What’s more, credit requirements are tighter now than before the pandemic began.
“Tighter credit could affect [refinance] eligibility on the margins” Brian Martucci, Finance expert, Money Crashers.
“That means lenders aren’t as willing to underwrite new loans for less–qualified borrowers,” cautions Martucci.
“Fortunately, thanks to considerable federal guarantees inherent in FHA, VA and USDA mortgage programs, this shouldn’t result in widespread problems for borrowers eligible for a Streamline Refi.

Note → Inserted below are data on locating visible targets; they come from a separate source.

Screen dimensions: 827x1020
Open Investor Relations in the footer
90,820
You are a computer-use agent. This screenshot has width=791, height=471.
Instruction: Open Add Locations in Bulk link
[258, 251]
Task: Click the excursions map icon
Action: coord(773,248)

But tighter credit could affect eligibility on the margins.”
Do you qualify for a low–doc Streamline Refinance?
Don’t let the coronavirus or any of the aforementioned rules stop you from attempting to get a Streamline Refinance of your government loan.
To increase your chances of qualifying for a Streamline Refi, do your homework.
- Check your three credit reports for free at AnnualCreditReport.com. Work to correct any errors or problems you see there
- Check your credit score, often available for free through your bank or credit card company
- Make sure you're current on mortgage payments. Streamline refinance programs require you to bu current on your loan. Check your statements to make sure you don’t have late or missed payments
And remember, you don’t have to refinance with your current mortgage company.
You’re free to shop around for a lender with lower rates or more flexible requirements. It’s all about finding the best refi deal for you.